A parliamentary session to elect Lebanon's president has been postponed for the 11th time, with feuding factions deadlocked over a constitutional amendment and the shape of a future government.
Parliament Speaker Nabih Berri postponed Saturday's session until Jan. 12, according to the legislature's secretary general.
The decision announced Friday had been widely expected. The crisis over the presidency has capped a yearlong power struggle between anti-Syrian politicians, who hold a slim majority in parliament and support the Western-backed government of Prime Minister Fuad Saniora, and the opposition, led by Syrian and Iranian ally Hezbollah.
Opposition boycotts have thwarted attempts to choose a president by preventing a two-thirds quorum. The post has been empty since pro-Syrian President Emile Lahoud's term ended Nov. 23.

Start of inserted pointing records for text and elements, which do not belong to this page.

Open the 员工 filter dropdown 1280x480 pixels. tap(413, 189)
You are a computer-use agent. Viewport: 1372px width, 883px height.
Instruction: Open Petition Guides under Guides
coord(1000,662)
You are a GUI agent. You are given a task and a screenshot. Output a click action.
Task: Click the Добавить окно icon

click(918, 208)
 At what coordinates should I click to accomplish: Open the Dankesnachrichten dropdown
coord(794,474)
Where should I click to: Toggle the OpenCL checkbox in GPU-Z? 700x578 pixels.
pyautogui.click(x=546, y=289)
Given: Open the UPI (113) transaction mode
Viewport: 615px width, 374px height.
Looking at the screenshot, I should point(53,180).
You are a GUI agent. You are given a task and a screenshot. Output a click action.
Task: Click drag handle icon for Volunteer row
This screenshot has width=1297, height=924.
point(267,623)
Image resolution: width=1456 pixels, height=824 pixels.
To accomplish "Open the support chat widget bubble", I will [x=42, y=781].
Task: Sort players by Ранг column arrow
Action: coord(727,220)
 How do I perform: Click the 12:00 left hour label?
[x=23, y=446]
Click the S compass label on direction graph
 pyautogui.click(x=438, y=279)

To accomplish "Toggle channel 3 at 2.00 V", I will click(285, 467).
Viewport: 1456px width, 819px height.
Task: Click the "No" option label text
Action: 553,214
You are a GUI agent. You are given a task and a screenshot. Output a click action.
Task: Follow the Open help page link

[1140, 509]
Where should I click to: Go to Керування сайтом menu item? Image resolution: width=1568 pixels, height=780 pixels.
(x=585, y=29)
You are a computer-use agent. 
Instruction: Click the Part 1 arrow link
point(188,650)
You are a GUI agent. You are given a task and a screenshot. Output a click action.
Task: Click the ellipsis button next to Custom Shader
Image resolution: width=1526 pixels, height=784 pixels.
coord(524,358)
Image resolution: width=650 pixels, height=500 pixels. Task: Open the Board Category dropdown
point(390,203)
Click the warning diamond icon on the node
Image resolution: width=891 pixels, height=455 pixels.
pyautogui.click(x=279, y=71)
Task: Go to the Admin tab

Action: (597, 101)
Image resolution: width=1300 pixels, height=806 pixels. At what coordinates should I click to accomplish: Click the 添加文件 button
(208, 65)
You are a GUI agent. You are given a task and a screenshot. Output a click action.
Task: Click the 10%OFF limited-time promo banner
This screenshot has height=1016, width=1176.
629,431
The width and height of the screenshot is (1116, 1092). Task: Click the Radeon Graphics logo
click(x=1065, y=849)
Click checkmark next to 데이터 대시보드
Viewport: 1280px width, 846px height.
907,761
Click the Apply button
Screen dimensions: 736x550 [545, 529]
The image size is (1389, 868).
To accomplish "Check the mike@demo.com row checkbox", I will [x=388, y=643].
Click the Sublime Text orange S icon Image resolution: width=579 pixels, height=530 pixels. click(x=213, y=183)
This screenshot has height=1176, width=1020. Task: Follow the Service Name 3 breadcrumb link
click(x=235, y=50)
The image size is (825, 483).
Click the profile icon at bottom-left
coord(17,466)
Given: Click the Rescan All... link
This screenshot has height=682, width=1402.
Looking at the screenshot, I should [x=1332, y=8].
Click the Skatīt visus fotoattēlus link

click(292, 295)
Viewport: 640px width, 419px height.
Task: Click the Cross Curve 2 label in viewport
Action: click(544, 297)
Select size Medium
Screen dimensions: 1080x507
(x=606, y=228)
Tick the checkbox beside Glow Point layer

Lawmakers on both sides have agreed to back Army Commander Gen. Michel Suleiman as a compromise candidate, but parliament must first amend the constitution to allow a sitting military chief to become president.
That process has been complicated by the opposition's demand for a new unity government that would give it veto power over major decisions.
The ruling coalition has accused the opposition of obstructing the presidential vote under orders from Syria and Iran. In turn, the opposition claims pro-government groups bend to the will of the United States.